Dynamics of calcium signals control neurotransmitter release in retinal ribbon synapses.

Project Abstract Dementias, including those associated with Alzheimer's disease (AD), are major neurodegenerative disorders that cause visual problems due to pathologic changes in the retina and optic nerve and higher cortical impairment. In AD these include changes in contrast sensitivity, visual acuities, and color vision. Despite the

growing idea that the retina can be used in early diagnosis of AD, little is known about the underlying mechanism associated with AD histopathology markers and visual impairment. These mechanisms must be deciphered for the development of effective therapeutics for AD. Sensory synapses in the retina rely on the

proper function of the synaptic ribbon, which is a specialized organelle anchored to the presynaptic active zone. Synaptic dysfunction (synaptopathy) is a critical common biological mechanism that links protein pathologies to AD symptoms. The long-term goal of our parent research program is to reveal the regulation of

Ca2+ signaling in retinal ribbon synapses during development, normal adulthood, and disease states that affect the retina. While in the parent research program focuses on local Ca2+signaling and its interplay with the vesicle replenishment required for neurotransmitter release, the supplementary research program will apply

this knowledge to AD. Our approach to both projects uses a confluence of state-of-the-art techniques, including fluorescence imaging, voltage-clamp electrophysiology, computational modeling, electron microscopy of individual physiologically identified cells, and pharmacological tools. We will use a novel and robust model for

AD in adult zebrafish treated with okadaic acid (OKA) that exhibits the holistic representation of important AD hallmarks and replicates the memory deficiencies of AD. Our central hypothesis is that AD histopathology hallmarks that develop in the retina of OKA-treated zebrafish result in the onset and progression of dysfunction

of the bipolar retinal ribbon synapse by altering synaptic vesicle mobility, mitochondrial function, and calcium dysregulation.
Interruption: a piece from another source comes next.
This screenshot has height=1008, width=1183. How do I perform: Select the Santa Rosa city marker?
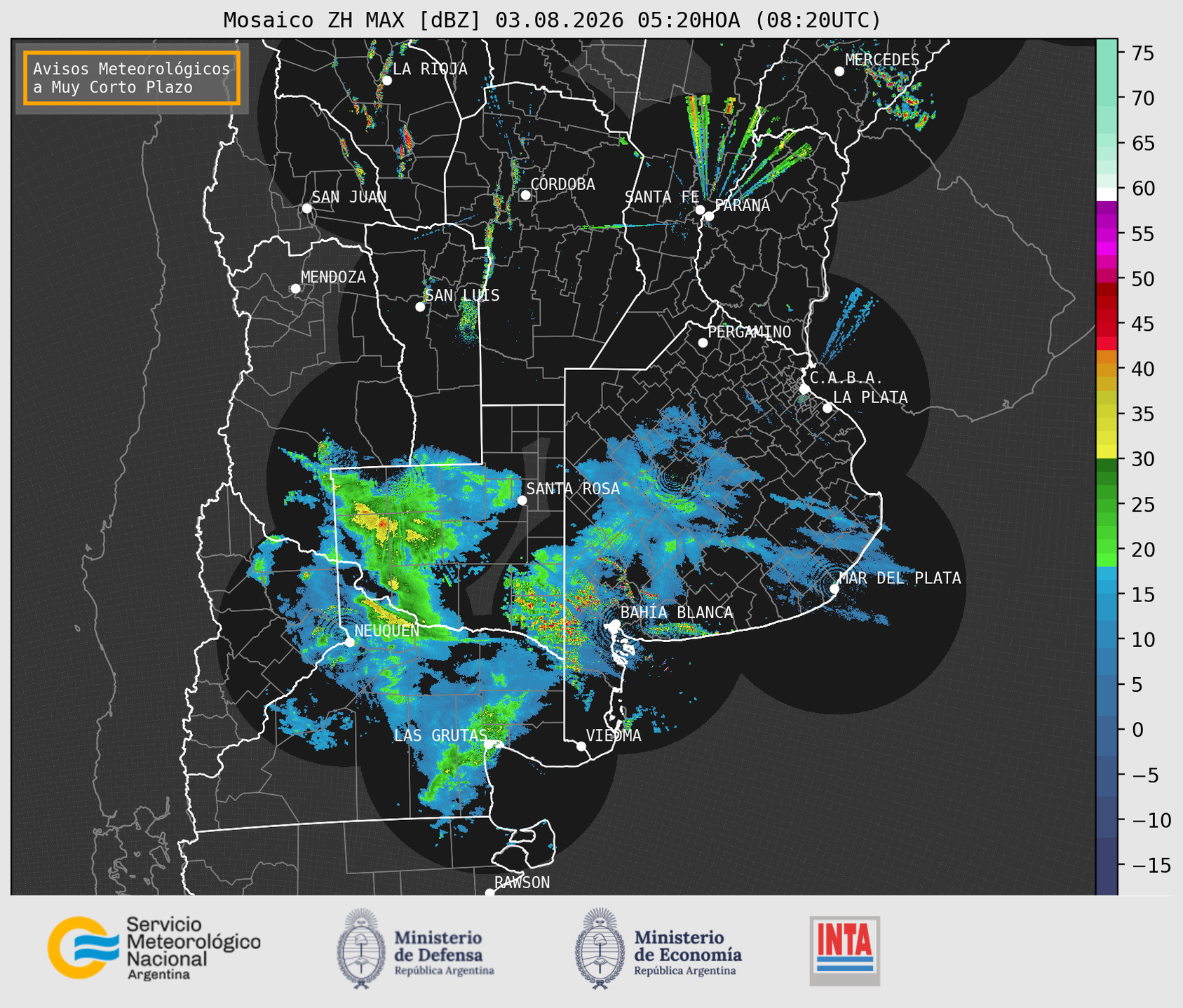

Our hypothesis is supported by recent studies in which OKA treatment of zebrafish resulted in the formation of major histopathological hallmarks of AD, including amyloid beta (Aβ) protein fragments,

neurofibrillary tangles (NFTs), hyperphosphorylated tau protein, and accumulation of senile plaques, leading to neurodegeneration, cognitive impairments, oxidative stress, neuroinflammation, glial cell activation, glutamate excitotoxicity, and mitochondrial dysfunction. In objective 1, we will determine the synaptic vesicle dynamics in

retinal bipolar cells isolated from OKA-treated zebrafish, while in objective 2, we will reveal the synaptic mitochondrial dysfunction and calcium signaling at ribbon synapses in OKA-treated zebrafish. The results of this research program will allow us to determine whether defects in synaptic vesicle mobility, synaptic

mitochondrial dynamics, and local Ca2+ homeostasis are a prelude to future development of AD. Data generated from this proposal will extends beyond our specific investigation of bipolar cells to define the role of synapse loss and dysfunction in AD.